Allyson Mitchell has created an alternate world, a towering female community in the woods. “Lady Sasquatch is your dream girl, only bigger and hairier – and she might eat you if you don’t look out.” | photo: Cat O’Neil

Reviews

the arts Ladies Sasquatch cross Canada!

by Jude MacDonald | April 9, 2009

Allyson Mitchell’s exhibition, Ladies Sasquatch, recently ended at the McMaster Museum of Art. The ladies are now making their way to the Winnipeg Art Gallery. There, in May, they will once again display their fierce charms, along with some massive female bonding. Then they lumber to Lethbridge and, finally, Peterborough.

The show’s curator is Carla Garnet.
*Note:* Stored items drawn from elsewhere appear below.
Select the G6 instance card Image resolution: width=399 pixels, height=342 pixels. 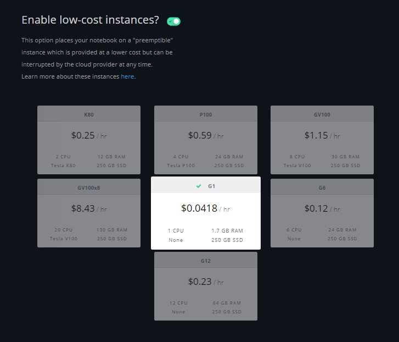point(322,213)
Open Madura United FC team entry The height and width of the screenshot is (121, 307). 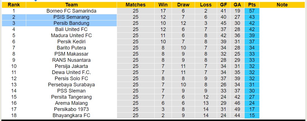(x=72, y=35)
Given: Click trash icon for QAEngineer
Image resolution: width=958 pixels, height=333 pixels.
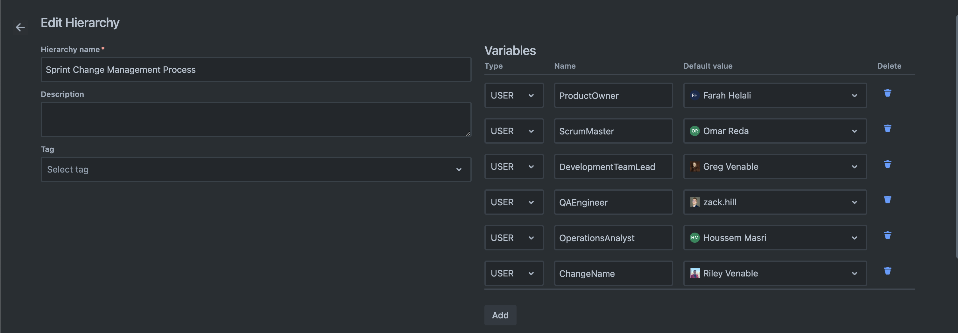Looking at the screenshot, I should 887,200.
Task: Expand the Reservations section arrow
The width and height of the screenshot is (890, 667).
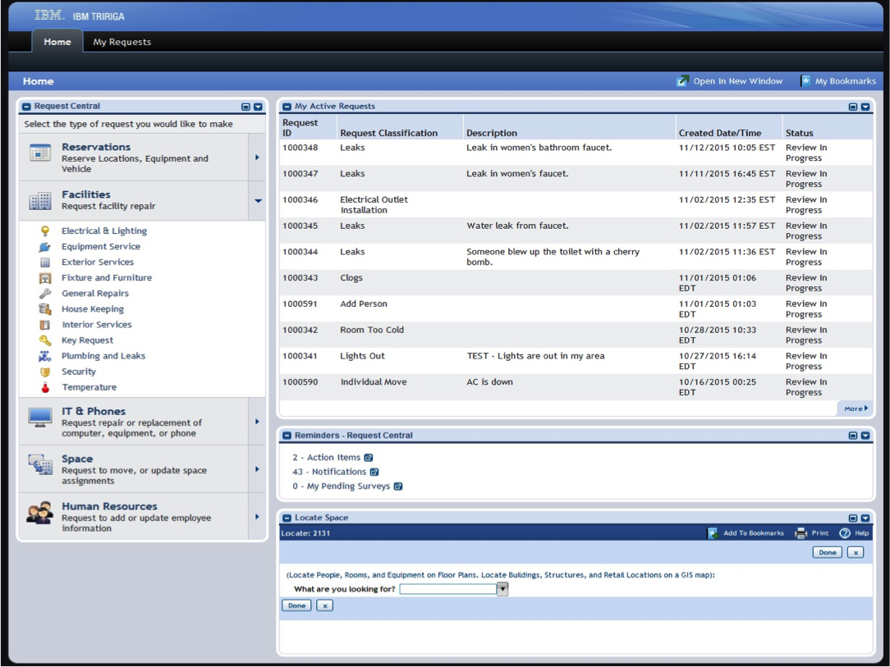Action: point(257,155)
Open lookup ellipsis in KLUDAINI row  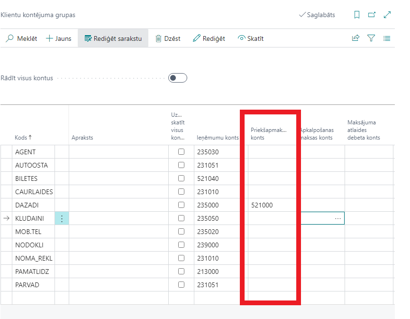[x=337, y=218]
This is how she describes the hulking, soft, scary, sweet figures that tower over visitors:

Part teddy bear, part forest beast, Mitchell’s Ladies Sasquatch reveal themselves free from the construction of the male gaze. The mythical space that they inhabit is both created and populated by pure, unbridled feminine energy, and these women are not in service of the male-dominated city-stated – they live in the bush!

— Carla Garnet, in the catalogue essay Allyson Mitchell: Ladies Sasquatch, Theory and Practice

The ladies display what has been described as a feral sexuality, one blending feminist theory with fun fur you want to pet.

In 2002, the artistic version of Dr. Frankenstein asked a question: How come no one has ever seen a Lady Sasquatch? Her answer was to create an alternate world – a beautifully monstrous female community in the woods that counters the myth of the solo male with a party.

The sasquatches are a visual pun and a manifestation of homophobic fears of actual lesbians. They are big, fat hairy dykes ...

— Josephine Mills, The answer is two years spent baking vulva-shaped cookies or On Understanding Lesbian Representation

The six women-animals – named Silverback, Tawny, Midge, Maxy, Bunny and Oxana – are joined by 21 tiny pink creature-confections. These “familiars” sit on shoulders, perch on palms, gather around giant feet, and warm themselves by a central fire. They represent the tiny-voiced femininity that mainstream culture screams we should dream to be. Allyson Mitchell described the scene this way to The Canadian Press: “On the one end, you've got these giant monsters – hairy, smelly, terrifying – and, on the other end of the scale, you've got these tiny, sweet, cupcake pink, Martha Stewart social disasters, as well.”

This show explores gender, stereotypes, identity, sexuality, power and image. And it invites the viewer into the exploration. The sculptures are raised on a sprawling platform, so visitors are able to walk into the exhibit, getting up close and personal with both the sasquatches and the familiars. To become part of what’s happening in the forest clearing.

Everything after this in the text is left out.